The consumer’s issue:
“I bought a car with a nine-speed gearbox. In manual mode, I can select ninth gear at around 70 mph but in automatic mode, ninth gear won’t select until 74 mph, meaning I can’t legally use ninth gear in this country. I think I should be able to use all of the gears, as that’s what I bought, and I would like the manufacturer to change the settings of the gearbox to allow automatic mode to select ninth gear at 70 mph.”
The accredited business’ response:
- The car has been tested and is performing according to the manufacturer’s specifications.
- The gearbox will adapt to individual driving style and will select the gear that is best for efficiency and fuel consumption.
- The gearbox is designed for a range of markets and is not specifically meant to engage ninth gear at 70 mph. We don’t consider that a repair is necessary.
The adjudication outcome:
- The adjudicator didn’t uphold the consumer’s complaint. There were no reported defects with the gearbox after testing, and no advertising that said the gearbox was meant to engage ninth gear at 70 mph.

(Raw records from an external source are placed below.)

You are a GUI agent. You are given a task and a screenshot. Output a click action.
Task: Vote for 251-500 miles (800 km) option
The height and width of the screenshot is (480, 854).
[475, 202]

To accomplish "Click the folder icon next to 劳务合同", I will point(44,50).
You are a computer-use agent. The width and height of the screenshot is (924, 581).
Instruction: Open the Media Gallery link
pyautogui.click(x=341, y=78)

- The consumer remained unhappy as he felt it was reasonable for him to expect to be able to use all nine gears based on the fact that he bought a nine-speed gearbox.
The ombudsman’s final decision:
- The ombudsman explained that the Code of Practice for New Cars has two purposes in this context – to ensure advertising is clear and not misleading, and that if there is a manufacturing defect, it is rectified free of charge under warranty.
- Here, the advertising just said it was a nine-speed gearbox and didn’t specify that this meant the car would utilise all gears at any given time. Therefore, the advertising could not be seen as misleading.
- Additionally, the gearbox had been tested and road-tested, and no faults had been found so there was no manufacturing defect for the warranty to rectify.
- The consumer was advised to contact the seller as this fell more into whether the car was of satisfactory quality, and it is the retailer that is responsible for this, not the manufacturer.